Companion: Jo Grant
Written by: Guy Leopold (aka Robert Sloman and Barry Letts)
Directed by: Christopher Barry
Background & Significance: It feels like we've been talking about The Master season a lot lately. You know the one. It's season eight. Pertwee's second season. The one in which The Master appears in every bloody story. I don't think that's far off. I mean, two of the last three Pertwee stories for the blog have been season eight. I just watched "Terror of the Autons" for the first time back in January. And "Claws of Axos" was a fairly recent story we covered on the podcast a few weeks back.
But "The Daemons". Yes. The season finale to this Master season. And it's the one in which "The Master Problem" is solved "once and for all" until we get to the next appearance by him later. Regardless, it is the closing of a book of Master stories, I suppose. And it's fitting that it's a story co-written by the era's producer Barry Letts and the other half of that co-writing team is something of a "regular appearance" for the era, in that Letts's co-writer Robert Sloman would be the co-writer for the rest of the Pertwee season finales. It's one of the things I like about the Pertwee era. You can always count on a story in each season to be written by Malcolm Hulke. And once you hit the "UNIT family" stuff you can always count on a season finale written by Sloman and Letts and for that season finale to USUALLY be a good thing. (There is the one glaring exception, though).
To ring out the season, Letts (and Sloman because he was involved) decided to explore a specific paganistic and black magic iconography they hadn't yet seen in Doctor Who.

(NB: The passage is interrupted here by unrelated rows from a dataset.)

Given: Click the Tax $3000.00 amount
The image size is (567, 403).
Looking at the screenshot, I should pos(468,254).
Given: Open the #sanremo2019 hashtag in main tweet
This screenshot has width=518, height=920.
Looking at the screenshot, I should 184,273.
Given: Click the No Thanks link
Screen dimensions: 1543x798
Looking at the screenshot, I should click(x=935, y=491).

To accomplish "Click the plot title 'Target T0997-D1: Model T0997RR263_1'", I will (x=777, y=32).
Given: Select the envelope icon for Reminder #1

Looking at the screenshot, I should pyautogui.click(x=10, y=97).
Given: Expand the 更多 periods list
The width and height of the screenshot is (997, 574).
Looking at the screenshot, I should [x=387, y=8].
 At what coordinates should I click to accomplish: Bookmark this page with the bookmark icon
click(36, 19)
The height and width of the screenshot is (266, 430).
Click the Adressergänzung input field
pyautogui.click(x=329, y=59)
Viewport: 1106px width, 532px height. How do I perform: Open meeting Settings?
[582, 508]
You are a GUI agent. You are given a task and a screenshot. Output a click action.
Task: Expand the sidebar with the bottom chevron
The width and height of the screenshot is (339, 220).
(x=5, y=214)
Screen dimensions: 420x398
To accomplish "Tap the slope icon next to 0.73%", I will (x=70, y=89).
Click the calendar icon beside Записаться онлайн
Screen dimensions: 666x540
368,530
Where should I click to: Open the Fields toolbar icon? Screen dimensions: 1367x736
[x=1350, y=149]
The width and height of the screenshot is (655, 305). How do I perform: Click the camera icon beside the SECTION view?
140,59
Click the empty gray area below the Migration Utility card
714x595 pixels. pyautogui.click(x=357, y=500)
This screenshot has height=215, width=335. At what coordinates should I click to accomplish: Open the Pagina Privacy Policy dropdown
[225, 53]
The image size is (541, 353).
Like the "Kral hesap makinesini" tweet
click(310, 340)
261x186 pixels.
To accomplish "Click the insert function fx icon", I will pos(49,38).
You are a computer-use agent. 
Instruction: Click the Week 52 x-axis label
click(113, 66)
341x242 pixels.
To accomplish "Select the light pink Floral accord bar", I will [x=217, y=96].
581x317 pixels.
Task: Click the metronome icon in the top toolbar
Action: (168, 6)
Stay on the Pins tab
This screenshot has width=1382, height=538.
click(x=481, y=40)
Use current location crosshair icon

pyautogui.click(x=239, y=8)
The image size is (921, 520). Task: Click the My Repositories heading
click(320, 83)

As such, and because it's widely considered such an iconic story for both the era and The Master, it has been celebrated up and down the halls of Doctor Who fandom as one of "the great Master stories". While my initial watch of the story is hard-pressed to disagree, I think I'm most interested to see how it pans out on a repeat viewing and when I'm taking it apart and all that. It'll also be especially interesting to see the directorial style of Christopher Barry, who is something of a hit-and-miss director as far as I'm concerned. But yes. We will see.
So let's get to it!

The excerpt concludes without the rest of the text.